My thoughts on Armstrong are this:
First, what he did as a cancer survivor is still inspirational. Just competing at that level after such an incident is pretty incredible. A lot of what he did - the time he rode off the course and stayed up, the strategic and tactical moves he made, the brutal training - had nothing to do with doping.
Second, he probably did dope. It sounds like there is a lot of evidence and it's unlikely that all of it is fabricated. Most of his competitors were obviously doping, making his achievement even more incredible (in both senses of the word).
Third, it looks like some of the data they have is from his comeback. Doping during his comeback was highly risky, every sample he gave them was a chance to get caught, and for what at that point? Stupid, but proof that he was coming back to win.

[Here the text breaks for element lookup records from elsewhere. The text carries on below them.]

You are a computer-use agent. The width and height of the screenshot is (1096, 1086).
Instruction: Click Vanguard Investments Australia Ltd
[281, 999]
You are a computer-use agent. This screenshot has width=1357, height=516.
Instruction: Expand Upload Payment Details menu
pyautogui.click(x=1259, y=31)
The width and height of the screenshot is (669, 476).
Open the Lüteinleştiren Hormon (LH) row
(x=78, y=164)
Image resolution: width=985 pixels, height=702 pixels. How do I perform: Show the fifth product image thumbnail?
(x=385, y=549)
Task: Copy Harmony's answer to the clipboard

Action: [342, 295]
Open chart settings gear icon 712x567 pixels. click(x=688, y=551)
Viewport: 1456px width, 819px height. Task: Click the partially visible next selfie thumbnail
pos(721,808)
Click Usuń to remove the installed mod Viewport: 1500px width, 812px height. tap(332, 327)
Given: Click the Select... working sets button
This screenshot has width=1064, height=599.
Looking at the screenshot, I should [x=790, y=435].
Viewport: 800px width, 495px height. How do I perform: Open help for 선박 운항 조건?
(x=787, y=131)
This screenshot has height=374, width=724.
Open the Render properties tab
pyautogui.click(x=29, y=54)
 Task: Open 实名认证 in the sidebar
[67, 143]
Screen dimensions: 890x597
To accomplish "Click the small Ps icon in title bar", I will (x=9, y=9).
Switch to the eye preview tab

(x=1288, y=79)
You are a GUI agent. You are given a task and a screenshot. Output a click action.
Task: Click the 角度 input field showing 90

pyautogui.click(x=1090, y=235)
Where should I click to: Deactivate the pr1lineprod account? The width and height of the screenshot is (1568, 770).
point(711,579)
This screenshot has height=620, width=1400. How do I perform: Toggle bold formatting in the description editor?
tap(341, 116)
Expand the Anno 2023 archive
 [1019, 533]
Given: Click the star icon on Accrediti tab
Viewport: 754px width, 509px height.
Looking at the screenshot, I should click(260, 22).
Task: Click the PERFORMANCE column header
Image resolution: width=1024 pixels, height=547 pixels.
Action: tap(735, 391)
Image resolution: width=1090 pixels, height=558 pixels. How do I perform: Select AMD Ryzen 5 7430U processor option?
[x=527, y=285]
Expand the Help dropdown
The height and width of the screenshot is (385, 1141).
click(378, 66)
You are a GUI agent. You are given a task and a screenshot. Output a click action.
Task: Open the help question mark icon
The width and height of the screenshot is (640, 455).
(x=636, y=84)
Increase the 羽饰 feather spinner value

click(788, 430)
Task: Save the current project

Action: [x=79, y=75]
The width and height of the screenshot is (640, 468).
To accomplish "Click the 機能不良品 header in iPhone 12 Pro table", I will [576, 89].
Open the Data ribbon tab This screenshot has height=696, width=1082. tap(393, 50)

Fourth, almost everyone he raced against was probably doping too. So it's not like it wasn't an even playing field. Cheating is cheating and more importantly it forces people to risk their health to compete at the highest level (of course, pro cycling might be dangerous enough that it's true with or without doping), but it seems unfair to crack down on him - and this was a crack down, not a failed test - and let others skate free. Maybe we need the all-drug Tour. Perhaps they should just act as though 1999-2005 didn't even happen. There were no winners.
Finally, he still has his Olympic bronze medal I suppose. Now he's 3-time Olympian Lance Armstrong.